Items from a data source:
+-------+

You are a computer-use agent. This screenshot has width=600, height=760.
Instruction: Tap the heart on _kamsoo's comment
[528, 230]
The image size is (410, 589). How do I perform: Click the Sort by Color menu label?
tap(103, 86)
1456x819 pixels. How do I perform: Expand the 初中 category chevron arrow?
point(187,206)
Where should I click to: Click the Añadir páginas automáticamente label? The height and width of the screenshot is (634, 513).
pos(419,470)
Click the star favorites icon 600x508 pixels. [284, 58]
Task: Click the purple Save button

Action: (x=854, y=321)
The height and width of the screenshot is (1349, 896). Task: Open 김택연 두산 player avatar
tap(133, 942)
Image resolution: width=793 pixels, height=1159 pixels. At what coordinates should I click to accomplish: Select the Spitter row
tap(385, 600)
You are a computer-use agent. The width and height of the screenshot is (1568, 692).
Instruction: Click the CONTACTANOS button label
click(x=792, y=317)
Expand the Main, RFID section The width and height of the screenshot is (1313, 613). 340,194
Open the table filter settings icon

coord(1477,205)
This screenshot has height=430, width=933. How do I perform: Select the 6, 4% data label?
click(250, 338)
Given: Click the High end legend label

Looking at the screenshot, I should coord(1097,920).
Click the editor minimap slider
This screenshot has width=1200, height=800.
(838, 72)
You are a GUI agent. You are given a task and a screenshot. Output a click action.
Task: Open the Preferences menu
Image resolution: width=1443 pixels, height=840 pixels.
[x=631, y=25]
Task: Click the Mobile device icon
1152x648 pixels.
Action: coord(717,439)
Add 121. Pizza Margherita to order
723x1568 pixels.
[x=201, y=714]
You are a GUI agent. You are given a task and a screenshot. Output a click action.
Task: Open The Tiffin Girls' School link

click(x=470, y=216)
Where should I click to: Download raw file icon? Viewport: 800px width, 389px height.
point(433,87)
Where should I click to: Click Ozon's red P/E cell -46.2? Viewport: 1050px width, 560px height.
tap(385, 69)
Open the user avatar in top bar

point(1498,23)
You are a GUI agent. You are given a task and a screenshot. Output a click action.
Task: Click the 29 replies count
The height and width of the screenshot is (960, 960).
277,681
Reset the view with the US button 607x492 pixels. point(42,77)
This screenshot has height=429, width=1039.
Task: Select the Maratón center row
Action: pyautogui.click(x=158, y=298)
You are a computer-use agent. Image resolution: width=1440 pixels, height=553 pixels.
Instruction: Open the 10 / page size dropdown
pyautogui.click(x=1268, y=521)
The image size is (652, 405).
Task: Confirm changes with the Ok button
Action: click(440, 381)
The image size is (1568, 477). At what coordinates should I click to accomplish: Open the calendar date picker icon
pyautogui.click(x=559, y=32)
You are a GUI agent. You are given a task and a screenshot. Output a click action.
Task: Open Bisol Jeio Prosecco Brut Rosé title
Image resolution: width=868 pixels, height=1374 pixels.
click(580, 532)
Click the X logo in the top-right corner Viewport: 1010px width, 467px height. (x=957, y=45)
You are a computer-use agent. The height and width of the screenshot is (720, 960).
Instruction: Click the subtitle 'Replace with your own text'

+-------+

If a line of the data contains the word "computer", it counts toward the total; state that total alone.

▶ [Worked solution] 4